Ce ne sera pas nous qui trouverons ce traitement de 500 francs trop élevé. Supposons que le supplément de la plupart des communes soit de 200 francs et le montant du casuel de 700 francs (chiffre exagéré pour le plus grand nombre), et nous arrivons à 1,400 francs. C'est avec cette modique somme que le pauvre vicaire, n'ayant aucune part au casuel parfois considérable de ses chefs, doit tenir maison ; avoir une petite bibliothèque, nécessaire à son apostolat et à son isolement ; se trouver, chaque jour, au chevet du malade indigent. Quelle épargne et quelle gêne, dans son petit ménage, en face de toutes ces nécessités et de tous ces besoins !
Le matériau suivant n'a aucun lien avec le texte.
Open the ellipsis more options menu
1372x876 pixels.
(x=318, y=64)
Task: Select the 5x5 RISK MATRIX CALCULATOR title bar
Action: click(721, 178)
(page 267) En 1840, M. Verhaegen proposa, en section centrale, l’amélioration de la position des vicaires et desservants. M. Dubus aîné démontra que, pôur porter le traitement des desservants de fr. 787-50 à 1,000 francs, et celui des vicaires et chapelains de 500 à 750 francs, il faudrait augmenter, annuellement, le budget d’une somme de 1,500,000 fr. ; c’est-à-dire se résoudre à y ajouter la moitié en sus de ce qui existe aujourd’hui (Moniteur belge de 1840, n°352). Note de bas de page : La dotation du clergé, était, d’après l’Exposé, etc. (t. III, p. 243) au 31 décembre 1850, la suivante : Clergé supérieur : fr. 314,700 ; clergé inférieur : fr. 3,379,995 ; total : fr. 3,694,695. En moyenne, les frais du culte, subsides indirects compris, s’élèvent à peu près à un franc ; les frais de l’instruction primaire à plus d’un franc ; les frais de la guerre à près de dix francs par habitant…).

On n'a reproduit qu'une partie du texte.